When Gert went into the assisted living facility, and her house was sold, LBL filled 27 large trash/leaf bags with never-worn items of clothing from these catalogs.  She kept about a dozen items to bring to the assisted living facility and donated everything else to a nearby church. And, because she transferred all of Gert’s mail to her own home address, LBL started receiving hundreds of catalogs.  It took months to stop them.

LBL has noticed that her own life is being mirrored in the catalogs she receives. Years ago, she only received catalogs from Ikea.  As her income increased, she began to receive Pottery Barn, Crate and Barrel, and Restoration Hardware. Clothing catalogues that had been geared to exercise wear, now became focused more on comfort.

The models in the catalogs have aged, along with LBL.  At about the same time as LBL gave up running for walking, the models finally got off the mountain, first tossing their hiking boots, running shoes and bikinis off the summit. They traded these in for flowing skirts and tops, and one-piece Miraclesuits that came with glasses of wine and loving, attentive husbands with full heads of grey hair. These women spent their days entertaining on their patios, snuggled up with great books, or doing yoga and meditation.  Free People had morphed into J Jill, which had then morphed into Soft Surroundings.

When LBL’s children were small, she received Toys R Us catalogs, basic and affordable kiddie fare.  Then, when her kids grew up and left home, there was a period of nothing.  Suddenly, with the birth of her first grandchild, new catalogs appeared, showcasing toys and clothing that were fussy and expensive, geared to the pocketbooks and inclinations of flush and overly indulgent grandparents, rather than practical parents saving for their children’s college education.  LBL admits to perusing these and considering whether her own grandchildren might enjoy personalized puppet theaters in which all the puppets were likenesses of the people in their family.

LBL wonders how these companies know so much about her life and how they are able to track the stages of such life. What’s scarier is that she suspects she knows what is to come. She dreads the day when the first catalog appears that contains items for ‘easy living.’ She will be assaulted with handy-dandy aids that will help her pull up her socks, lift a spoon to her mouth, and get into the shower. Models wearing loungewear will be substituted for models wearing garments to combat incontinence and dresses with velcro, instead of buttons.
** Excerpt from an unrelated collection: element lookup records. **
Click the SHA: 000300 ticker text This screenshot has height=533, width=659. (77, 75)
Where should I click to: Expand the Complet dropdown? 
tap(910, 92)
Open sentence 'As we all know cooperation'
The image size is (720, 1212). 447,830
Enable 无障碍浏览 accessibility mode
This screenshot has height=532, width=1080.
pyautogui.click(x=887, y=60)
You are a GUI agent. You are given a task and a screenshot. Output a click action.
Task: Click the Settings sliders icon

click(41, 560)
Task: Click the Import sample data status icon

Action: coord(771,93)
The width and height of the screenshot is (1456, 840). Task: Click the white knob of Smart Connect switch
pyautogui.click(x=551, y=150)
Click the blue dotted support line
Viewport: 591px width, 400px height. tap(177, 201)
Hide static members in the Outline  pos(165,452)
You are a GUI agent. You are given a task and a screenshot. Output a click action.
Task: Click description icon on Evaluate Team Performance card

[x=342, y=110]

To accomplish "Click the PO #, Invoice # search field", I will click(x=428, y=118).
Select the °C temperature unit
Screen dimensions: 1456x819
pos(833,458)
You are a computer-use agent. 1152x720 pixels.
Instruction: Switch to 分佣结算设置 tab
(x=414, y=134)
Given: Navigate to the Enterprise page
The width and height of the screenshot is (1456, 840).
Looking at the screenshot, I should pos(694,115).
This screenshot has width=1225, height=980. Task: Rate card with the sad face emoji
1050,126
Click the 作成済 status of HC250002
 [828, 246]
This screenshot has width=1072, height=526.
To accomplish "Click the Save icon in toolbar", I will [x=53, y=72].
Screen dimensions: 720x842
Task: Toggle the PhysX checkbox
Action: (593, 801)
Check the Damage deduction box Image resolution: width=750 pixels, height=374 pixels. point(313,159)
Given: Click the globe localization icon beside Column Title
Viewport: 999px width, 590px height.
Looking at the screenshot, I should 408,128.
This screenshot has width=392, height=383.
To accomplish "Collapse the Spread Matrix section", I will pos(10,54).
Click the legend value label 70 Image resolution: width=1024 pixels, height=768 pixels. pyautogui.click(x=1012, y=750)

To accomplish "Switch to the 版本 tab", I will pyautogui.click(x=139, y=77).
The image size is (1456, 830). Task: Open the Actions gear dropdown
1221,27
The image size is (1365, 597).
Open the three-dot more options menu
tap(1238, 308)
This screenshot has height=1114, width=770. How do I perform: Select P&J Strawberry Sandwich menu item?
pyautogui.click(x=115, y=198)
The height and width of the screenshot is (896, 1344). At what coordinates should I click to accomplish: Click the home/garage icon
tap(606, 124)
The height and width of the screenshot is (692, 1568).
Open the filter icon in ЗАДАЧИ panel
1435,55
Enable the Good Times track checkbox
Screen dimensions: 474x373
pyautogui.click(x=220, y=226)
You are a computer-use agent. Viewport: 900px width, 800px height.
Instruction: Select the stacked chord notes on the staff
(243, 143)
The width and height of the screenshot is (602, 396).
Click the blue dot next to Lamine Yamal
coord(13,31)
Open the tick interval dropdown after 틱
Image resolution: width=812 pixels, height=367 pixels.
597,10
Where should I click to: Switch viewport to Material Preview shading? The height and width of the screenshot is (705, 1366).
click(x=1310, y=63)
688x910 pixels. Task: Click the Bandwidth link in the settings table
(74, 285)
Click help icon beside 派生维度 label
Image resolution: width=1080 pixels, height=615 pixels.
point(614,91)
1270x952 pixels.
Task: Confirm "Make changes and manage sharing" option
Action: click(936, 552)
And, at such point that she acclimated herself to this, she will start receiving brochures for assisted living and nursing home facilities. If she ignores them, the next catalogs to arrive will be for funeral services and memorial parks. Models in these catalogs will now speak to her from the Great Beyond, saying things like “I’m so glad my children chose Happy Acres Cemetary for me.  Life has never been so much fun.”

LBL has a plan. She is going to purchase mountain climbing boots online and will click the little box that says “Please send me lots of promotions about other items and sell my name to all catalogs selling high adventure gear.”  She will do so for no reason other than to turn the clock back to the time when catalog manufacturers thought they had a likely prospect.

So, as she continue to slide toward the Great Beyond, her virtual life will remain young, vibrant, and physically challenging. In other words, she will virtually do what she never did in real life: scale that mountain, kayak down those rapids, power bike through Europe, and swim without little floaties. It’s enough to make her want to take a nap, with a smile on her face.